Stored items:
################
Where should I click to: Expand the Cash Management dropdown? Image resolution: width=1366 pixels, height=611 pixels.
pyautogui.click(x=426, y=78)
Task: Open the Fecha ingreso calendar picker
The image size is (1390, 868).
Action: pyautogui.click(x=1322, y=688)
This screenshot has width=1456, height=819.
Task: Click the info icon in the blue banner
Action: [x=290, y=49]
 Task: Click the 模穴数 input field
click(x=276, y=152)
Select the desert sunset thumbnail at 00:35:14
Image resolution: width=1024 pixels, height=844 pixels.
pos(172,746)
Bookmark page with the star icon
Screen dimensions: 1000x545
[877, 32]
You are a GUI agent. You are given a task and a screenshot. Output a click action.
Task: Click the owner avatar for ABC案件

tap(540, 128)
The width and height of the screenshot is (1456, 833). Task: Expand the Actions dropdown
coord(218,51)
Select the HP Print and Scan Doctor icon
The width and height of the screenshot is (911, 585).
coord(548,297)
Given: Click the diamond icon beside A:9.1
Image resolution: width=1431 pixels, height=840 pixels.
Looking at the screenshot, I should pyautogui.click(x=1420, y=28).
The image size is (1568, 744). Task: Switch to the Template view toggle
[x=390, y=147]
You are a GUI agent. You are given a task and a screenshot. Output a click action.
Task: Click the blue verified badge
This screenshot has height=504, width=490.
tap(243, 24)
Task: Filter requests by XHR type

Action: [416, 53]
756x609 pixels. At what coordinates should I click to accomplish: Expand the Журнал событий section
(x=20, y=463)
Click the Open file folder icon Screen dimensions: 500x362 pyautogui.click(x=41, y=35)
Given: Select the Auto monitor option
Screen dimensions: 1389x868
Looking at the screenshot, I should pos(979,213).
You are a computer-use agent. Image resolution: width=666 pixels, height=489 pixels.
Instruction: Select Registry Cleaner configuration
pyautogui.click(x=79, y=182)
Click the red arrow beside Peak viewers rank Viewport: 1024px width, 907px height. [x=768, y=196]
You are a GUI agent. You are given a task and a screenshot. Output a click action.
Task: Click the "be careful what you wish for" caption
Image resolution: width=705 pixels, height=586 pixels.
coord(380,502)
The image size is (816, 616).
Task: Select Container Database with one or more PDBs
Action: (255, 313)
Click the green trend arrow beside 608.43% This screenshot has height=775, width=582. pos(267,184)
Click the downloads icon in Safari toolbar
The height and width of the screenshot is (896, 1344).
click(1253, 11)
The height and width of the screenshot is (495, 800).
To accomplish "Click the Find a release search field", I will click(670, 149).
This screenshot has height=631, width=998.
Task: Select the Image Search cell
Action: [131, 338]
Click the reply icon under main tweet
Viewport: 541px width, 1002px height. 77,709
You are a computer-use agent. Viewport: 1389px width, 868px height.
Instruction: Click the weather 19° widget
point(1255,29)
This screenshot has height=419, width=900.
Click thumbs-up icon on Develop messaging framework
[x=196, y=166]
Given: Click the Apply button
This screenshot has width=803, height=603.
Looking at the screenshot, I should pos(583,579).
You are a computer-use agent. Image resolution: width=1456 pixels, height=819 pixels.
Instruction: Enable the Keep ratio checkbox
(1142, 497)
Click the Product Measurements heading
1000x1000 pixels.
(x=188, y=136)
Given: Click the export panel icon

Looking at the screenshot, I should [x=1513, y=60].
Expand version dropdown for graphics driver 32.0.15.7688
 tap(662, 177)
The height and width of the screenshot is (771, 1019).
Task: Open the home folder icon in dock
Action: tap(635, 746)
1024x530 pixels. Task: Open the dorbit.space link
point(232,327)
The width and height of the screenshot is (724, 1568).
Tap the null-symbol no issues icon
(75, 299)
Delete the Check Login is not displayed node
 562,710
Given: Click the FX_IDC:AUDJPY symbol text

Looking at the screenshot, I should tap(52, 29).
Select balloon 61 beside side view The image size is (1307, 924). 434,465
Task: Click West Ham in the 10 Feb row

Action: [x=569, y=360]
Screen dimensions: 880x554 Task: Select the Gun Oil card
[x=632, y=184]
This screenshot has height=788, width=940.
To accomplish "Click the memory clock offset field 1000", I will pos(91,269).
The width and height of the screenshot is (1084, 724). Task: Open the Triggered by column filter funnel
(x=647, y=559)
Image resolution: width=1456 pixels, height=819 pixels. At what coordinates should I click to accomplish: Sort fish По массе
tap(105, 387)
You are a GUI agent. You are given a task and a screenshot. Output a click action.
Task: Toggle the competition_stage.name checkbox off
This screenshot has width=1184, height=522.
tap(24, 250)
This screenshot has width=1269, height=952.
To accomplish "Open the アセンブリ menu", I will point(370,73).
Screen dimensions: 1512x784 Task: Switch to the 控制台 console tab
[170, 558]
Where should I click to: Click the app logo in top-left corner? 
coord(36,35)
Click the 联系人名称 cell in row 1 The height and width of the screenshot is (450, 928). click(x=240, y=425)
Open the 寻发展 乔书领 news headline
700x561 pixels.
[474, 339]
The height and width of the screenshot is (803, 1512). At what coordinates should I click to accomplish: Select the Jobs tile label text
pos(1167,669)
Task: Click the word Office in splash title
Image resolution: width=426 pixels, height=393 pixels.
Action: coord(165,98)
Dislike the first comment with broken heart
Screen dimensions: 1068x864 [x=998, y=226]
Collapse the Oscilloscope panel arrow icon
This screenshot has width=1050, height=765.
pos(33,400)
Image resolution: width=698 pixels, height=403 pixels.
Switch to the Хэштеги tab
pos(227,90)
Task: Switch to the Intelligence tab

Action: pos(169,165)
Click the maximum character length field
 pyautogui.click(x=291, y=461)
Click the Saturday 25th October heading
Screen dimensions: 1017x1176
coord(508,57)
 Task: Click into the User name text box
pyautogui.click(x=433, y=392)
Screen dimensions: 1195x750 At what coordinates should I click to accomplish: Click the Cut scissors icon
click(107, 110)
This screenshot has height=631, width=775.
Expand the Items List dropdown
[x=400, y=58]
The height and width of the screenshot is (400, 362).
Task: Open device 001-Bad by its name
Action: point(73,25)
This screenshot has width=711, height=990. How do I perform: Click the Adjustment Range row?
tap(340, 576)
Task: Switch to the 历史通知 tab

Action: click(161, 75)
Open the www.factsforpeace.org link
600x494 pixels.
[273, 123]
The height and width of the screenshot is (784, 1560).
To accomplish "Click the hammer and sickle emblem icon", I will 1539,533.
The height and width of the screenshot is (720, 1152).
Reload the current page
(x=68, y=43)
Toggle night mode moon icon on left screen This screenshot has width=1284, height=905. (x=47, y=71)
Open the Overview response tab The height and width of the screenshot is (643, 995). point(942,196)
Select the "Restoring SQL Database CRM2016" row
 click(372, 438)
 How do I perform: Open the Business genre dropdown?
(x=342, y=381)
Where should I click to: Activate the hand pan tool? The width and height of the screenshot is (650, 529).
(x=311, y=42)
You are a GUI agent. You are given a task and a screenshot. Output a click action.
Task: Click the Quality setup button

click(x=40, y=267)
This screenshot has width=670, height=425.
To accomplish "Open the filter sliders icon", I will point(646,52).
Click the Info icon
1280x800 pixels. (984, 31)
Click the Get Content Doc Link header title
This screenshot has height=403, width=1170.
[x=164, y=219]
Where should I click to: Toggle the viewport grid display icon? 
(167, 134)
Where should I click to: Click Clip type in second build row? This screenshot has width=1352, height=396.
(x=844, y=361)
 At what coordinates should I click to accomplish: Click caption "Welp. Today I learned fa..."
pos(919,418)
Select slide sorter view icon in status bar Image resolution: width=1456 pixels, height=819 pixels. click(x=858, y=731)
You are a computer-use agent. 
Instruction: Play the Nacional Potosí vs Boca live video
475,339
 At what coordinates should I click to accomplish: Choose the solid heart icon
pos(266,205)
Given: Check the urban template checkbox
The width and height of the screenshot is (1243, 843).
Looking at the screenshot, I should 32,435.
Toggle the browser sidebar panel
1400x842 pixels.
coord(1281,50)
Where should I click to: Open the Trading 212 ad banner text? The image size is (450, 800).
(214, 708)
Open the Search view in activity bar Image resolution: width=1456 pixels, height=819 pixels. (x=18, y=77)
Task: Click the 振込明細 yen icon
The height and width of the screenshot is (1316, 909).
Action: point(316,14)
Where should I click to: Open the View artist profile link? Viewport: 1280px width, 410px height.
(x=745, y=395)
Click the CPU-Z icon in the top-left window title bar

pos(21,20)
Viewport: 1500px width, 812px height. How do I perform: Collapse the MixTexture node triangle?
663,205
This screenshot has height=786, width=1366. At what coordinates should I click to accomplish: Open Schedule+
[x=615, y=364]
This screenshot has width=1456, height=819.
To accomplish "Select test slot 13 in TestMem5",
################
(Exercise)
Copy out the records word for word, everything from the line containing "Click the Saturday 25th October heading" down to the line containing "pyautogui.click(x=433, y=392)", both of those lines included.

(Task result)
Click the Saturday 25th October heading
Screen dimensions: 1017x1176
coord(508,57)
 Task: Click into the User name text box
pyautogui.click(x=433, y=392)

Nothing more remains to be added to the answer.